次に、面積帯が狭い物件が意外な値上がりを示している。三井不動産レジデンシャルのパークリュクスと三菱地所のザ・パークハウスアーバンスの両ブランドである。住宅ローンがつきにくい50平方メートル未満の物件は売却のしにくさからお勧めしないが、世帯構成が小さくなり1~2人世帯が増える中で、以前の3LDKばかりの状態から、需要は確実に1~2LDKにシフトしつつあるのが実態と考えた方がいい。

 ただし、こうした面積が狭い物件はあくまでも今回のように銀座、白金高輪、神保町といった都心立地だからこそ、資産価値が保たれていると考えた方がいい。

 そして第三に、話題の再開発物件は強いということだ。4位のザ・パークハウス西新宿タワー60、7位のグローバルフロントタワー、8位のブリリアタワーズ目黒は再開発の恩恵を受けた物件であり、その総戸数から広告投下量も多く、話題の物件となった。

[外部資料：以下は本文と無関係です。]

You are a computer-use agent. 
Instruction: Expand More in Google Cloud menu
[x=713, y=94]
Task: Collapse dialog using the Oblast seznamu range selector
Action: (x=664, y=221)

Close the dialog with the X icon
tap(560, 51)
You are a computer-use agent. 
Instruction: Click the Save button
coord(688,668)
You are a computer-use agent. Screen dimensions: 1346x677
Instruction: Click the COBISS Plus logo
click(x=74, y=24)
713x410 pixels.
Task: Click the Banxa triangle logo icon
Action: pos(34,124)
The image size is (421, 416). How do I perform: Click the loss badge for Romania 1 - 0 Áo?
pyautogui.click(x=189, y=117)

こうした物件は、周辺環境に影響を与えるほどのランドマーク性があり、自らの価値を自らの影響力で高めている感がある。

「7つの法則」には例外も
筆者の想定を越えた物件

 法則性には例外もある。立地はイマイチだが、評価を上げた物件をいくつか挙げておきたい。12位のパークタワー新川崎は、武蔵小杉の例にならって可能性があると考えた方が正しかったのだろう。30位のザ・ガーデンズ西葛西は儲かる確率が7%と低いにもかかわらず、江戸川区でこの規模感ならば資産価値が維持される稀有な事例となった。

 また、36位のプラウドタワー立川は、相場から考えて価格が高過ぎると筆者は思っていた。しかし、駅近、タワー、大規模といった「7つの法則」の多くを満たすがゆえに、中古で値上がりする可能性が高いと考えたデベロッパーがうまいこと価格設定したという結果になった。

 これら以外では、湾岸エリアの大規模物件が今のところ成果を上げている。勝どきザ・タワー、ザ・パークハウス晴海タワーズ、ベイズタワー&ガーデン(豊洲)がそれに当たるが、首都圏直下型地震が起きてしまうとこの限りではないので、注意喚起しておきたい。